Back to our Rolling-Twelve Month Analysis.
There are times when a smart marketer is trying to overcome core merchandising issues. This analysis offers hints of a smart marketer.
- Total Demand is flat in the past year.
- Total Customers are up in the past year.
- Spend per Customer is down $3 in the past year.
Smart marketers figure out how to grow customer counts when merchants suffer missteps (hint - all merchants suffer missteps - doesn't mean the merchant is bad, trust me, you'll know when you run across a bad merchant).
On an annual basis, I evaluate the productivity of twelve-month buyers and new/reactivated buyers.
This business has a rebuy rate problem. No, rebuy rates < 25% are not "bad", they are a function of what you sell. If the customer doesn't need what you sell annually, your rebuy rates will be low. Having said that, rebuy rates slumped from 23.9% to 19.2% over a multi-year period of time. It shouldn't be a surprise that as rebuy rates dwindle, price per item purchased increased.
Compared to a four-year average, rebuy rates are -9%, spend per repurchaser is +6%, the net of each is a -4% change in demand per inventory (rebuy rate times spend per repurchaser).
Customer productivity is down.
New/Reactivated buyer counts, however, are at a four-year high.

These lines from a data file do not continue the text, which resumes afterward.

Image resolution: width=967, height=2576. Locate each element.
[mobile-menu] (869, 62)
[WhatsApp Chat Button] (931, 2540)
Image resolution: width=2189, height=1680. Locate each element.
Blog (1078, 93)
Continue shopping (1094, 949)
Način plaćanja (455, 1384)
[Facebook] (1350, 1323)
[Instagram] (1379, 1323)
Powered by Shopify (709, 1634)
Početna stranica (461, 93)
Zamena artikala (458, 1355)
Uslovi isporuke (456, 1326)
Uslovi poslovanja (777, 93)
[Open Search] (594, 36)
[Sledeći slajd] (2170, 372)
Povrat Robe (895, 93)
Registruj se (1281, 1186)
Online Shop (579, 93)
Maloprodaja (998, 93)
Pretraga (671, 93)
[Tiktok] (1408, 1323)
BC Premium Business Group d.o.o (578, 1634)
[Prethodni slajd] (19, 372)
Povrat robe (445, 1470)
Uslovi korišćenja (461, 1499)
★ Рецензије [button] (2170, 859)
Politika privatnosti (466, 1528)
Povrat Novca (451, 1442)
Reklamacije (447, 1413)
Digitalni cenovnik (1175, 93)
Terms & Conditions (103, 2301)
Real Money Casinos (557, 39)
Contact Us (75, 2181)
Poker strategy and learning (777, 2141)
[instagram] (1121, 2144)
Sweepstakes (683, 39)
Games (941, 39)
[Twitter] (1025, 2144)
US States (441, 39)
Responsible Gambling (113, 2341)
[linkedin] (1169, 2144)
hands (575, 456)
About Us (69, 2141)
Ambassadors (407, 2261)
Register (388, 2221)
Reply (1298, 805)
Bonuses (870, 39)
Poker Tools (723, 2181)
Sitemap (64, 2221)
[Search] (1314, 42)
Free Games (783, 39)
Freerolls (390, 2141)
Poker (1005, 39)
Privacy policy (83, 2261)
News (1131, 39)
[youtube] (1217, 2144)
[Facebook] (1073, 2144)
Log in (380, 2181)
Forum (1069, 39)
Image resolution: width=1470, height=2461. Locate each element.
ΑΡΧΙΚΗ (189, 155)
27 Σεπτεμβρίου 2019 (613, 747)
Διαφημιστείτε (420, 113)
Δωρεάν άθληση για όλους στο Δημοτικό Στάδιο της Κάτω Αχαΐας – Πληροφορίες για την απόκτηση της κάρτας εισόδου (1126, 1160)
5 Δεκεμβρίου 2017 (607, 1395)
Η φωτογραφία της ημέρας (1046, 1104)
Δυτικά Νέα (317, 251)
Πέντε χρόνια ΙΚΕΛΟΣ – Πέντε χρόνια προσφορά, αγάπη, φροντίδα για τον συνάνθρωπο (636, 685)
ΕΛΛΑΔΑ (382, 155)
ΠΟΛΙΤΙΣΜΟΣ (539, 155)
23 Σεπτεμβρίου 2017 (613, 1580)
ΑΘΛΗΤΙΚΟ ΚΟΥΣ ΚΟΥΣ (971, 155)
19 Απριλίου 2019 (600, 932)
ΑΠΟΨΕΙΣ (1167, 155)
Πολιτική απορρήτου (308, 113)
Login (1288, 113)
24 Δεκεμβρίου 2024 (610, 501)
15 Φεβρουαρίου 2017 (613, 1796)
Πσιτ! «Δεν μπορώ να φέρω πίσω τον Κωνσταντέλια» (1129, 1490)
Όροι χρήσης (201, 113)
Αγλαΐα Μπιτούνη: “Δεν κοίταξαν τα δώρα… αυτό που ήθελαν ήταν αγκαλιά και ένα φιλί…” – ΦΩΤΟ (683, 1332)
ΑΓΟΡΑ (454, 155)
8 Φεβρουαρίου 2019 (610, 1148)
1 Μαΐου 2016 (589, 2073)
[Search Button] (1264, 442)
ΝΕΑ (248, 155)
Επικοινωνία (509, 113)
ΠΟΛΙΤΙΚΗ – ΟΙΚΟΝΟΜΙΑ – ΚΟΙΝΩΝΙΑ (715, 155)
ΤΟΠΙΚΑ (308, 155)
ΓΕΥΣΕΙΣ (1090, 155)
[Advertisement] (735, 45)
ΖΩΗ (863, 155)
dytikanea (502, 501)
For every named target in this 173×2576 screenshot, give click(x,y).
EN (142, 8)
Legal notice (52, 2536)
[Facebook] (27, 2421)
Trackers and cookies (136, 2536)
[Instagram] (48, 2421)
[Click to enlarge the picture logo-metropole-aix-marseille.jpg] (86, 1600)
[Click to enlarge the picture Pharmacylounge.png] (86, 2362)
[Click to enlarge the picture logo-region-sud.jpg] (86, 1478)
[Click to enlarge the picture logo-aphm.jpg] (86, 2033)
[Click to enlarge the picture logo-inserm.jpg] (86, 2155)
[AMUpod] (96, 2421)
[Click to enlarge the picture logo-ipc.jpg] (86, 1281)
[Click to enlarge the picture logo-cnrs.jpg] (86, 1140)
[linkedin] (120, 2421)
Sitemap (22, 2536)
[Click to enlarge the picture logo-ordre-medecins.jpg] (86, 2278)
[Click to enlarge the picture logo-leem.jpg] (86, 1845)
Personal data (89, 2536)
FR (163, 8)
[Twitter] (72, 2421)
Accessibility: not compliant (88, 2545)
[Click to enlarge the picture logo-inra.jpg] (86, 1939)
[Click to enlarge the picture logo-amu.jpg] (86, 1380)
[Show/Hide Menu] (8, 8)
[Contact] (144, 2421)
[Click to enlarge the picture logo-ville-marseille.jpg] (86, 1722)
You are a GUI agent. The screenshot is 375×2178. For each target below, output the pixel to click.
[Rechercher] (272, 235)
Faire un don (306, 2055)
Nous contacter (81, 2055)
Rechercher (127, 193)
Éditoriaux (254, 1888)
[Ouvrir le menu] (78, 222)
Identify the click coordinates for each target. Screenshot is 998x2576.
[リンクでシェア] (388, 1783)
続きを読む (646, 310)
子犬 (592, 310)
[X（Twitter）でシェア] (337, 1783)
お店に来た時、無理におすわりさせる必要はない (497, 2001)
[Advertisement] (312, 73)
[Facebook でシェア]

In other words, there is a Smart Marketer working at this company. The Smart Marketer figured out how to overcome a customer productivity issue via more new/reactivated buyers.
It should not surprise you that there are non-smart options out there. There are few things worse than a Lemonheaded Marketer who cuts back on marketing investment (which generally impacts new/reactivated buyers most) in collaboration with a short-term profit-focused Chief Financial Officer. Profit results frequently improve for a short period of time. The customer file contracts, and merchandise productivity is not addressed, resulting in a miserable second year.